Sophomore Seminars

Neurobiology of Depression: Why Depression Is a Disorder of the Brain and How Brain Stimulation May Treat It


The course is a basic review of how we define depression, and a description of a new 'systems model' to understand the neurobiology of depression. We will consider the model in the context of the illness and why brain stimulation treatments work.

The class will be organized as a working group. Initially, I will lead by discussing depression as a clinical entity, as well as common treatment approaches. I will then discuss a framework to understand the systems model, how we can do research in the scientific literature, and from that create a more detailed map of the neurobiological basis of depression.

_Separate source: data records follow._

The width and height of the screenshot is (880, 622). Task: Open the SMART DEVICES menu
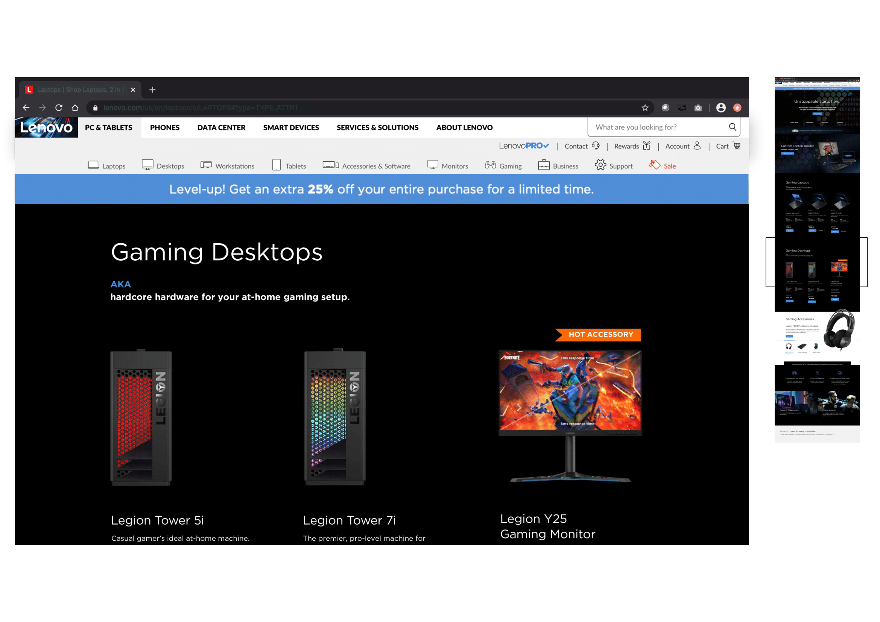[291, 128]
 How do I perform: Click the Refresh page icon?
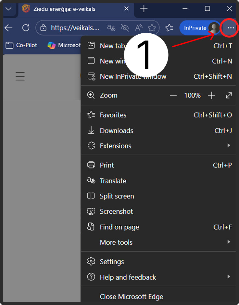point(26,28)
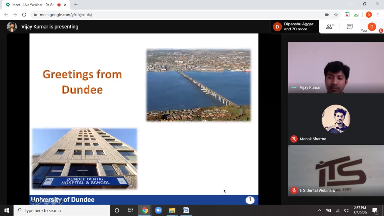This screenshot has width=384, height=216.
Task: Click the muted mic icon beside ITS Dental Webinars
Action: (294, 190)

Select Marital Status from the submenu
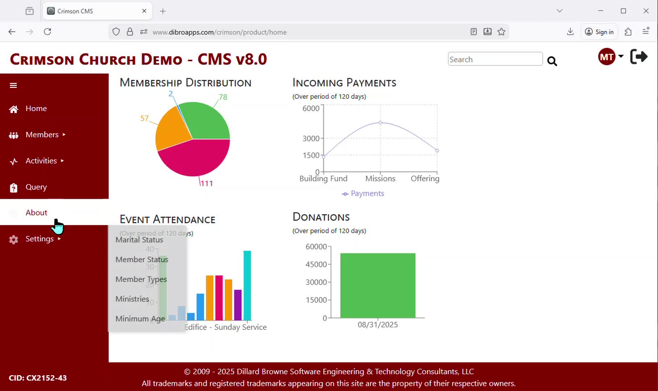139,240
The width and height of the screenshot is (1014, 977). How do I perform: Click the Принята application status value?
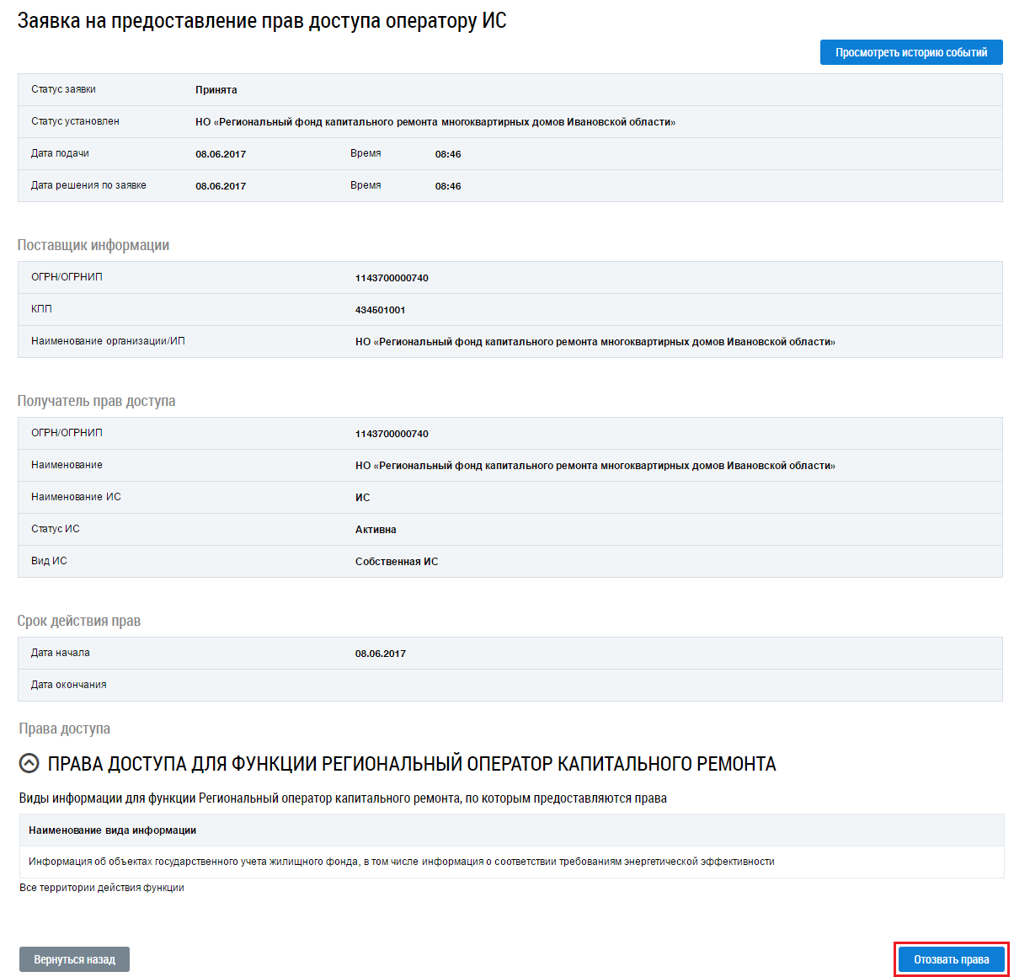(x=216, y=90)
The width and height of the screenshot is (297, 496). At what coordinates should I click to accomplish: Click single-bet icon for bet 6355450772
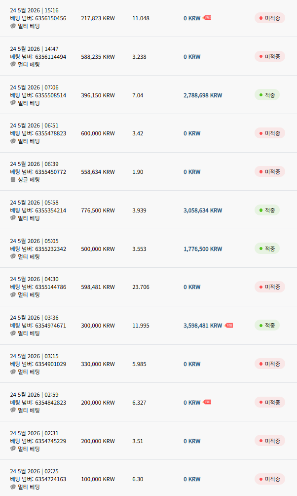[x=13, y=179]
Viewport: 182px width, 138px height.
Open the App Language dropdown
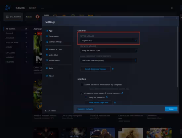(109, 40)
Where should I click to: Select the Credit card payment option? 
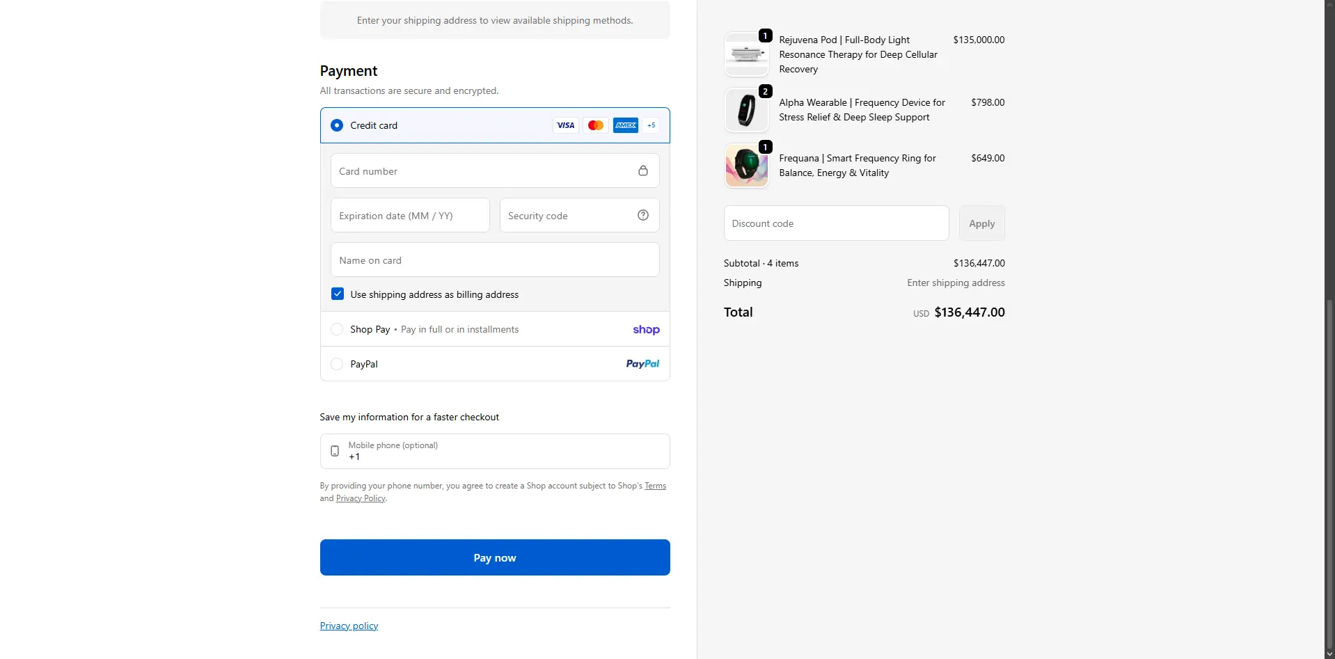[337, 125]
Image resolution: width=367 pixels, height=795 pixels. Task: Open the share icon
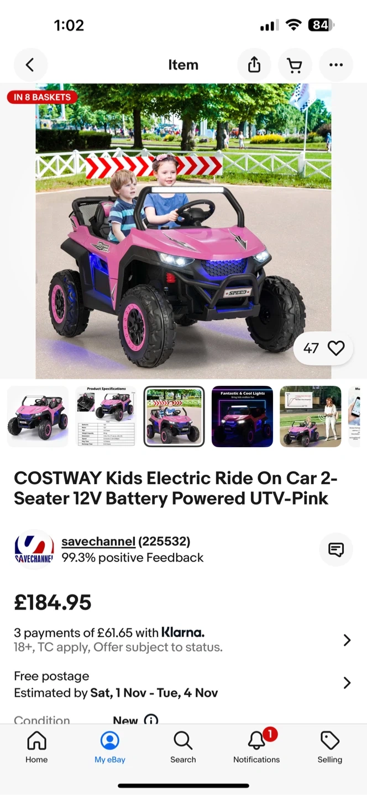tap(254, 65)
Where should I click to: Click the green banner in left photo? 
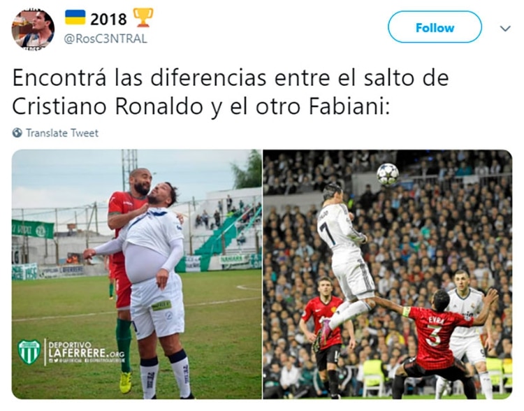click(33, 229)
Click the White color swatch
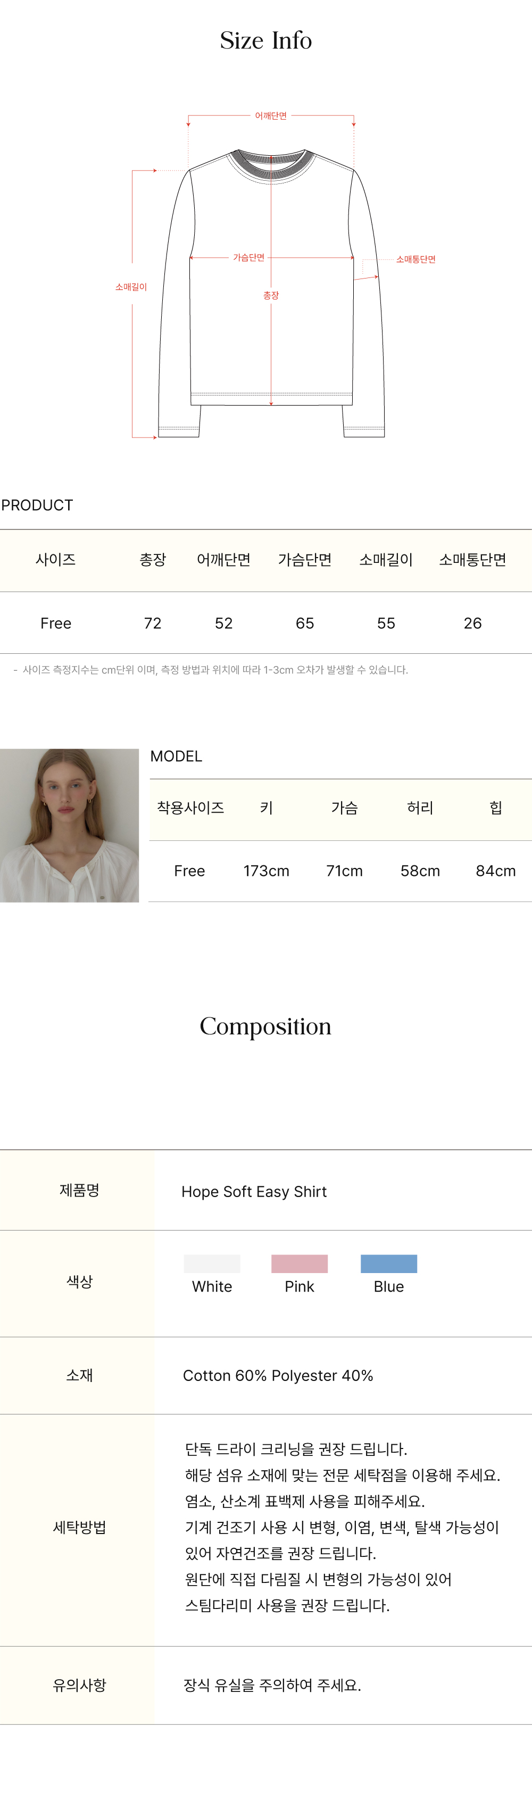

As the quarter progresses, the emphasis will be on the students: to ask questions relevant to the illness and neurobiology; to do in class searches of the Pubmed database; to integrate what we have found into the general systems model; and to discuss how the literature confirms, informs, or contradicts our basic model.

Students will work in small groups to develop slides that summarize their findings from the literature. As we develop a context to understand the neurobiology of depression, we will consider how brain stimulation can be an effective treatment.

Meet the Instructor(s)

Hugh Brent Solvason PhD MD

"I'm a clinician scientist. It's stunning how our knowledge of brain function and dysfunction in major psychiatric disorders has exponentially expanded over the last decade. Yet the culture of psychiatrists and the lay public are largely unaware of these advances in the understanding of the neurobiology of depression.

"I think this course will be interesting and be accessible for undergraduates even without any prior neuroscience background. What I will present in the class I tell my patients in the clinic. It helps my patients understand the nature of their illness, treatment approaches and why depression is truly a 'brain disorder'."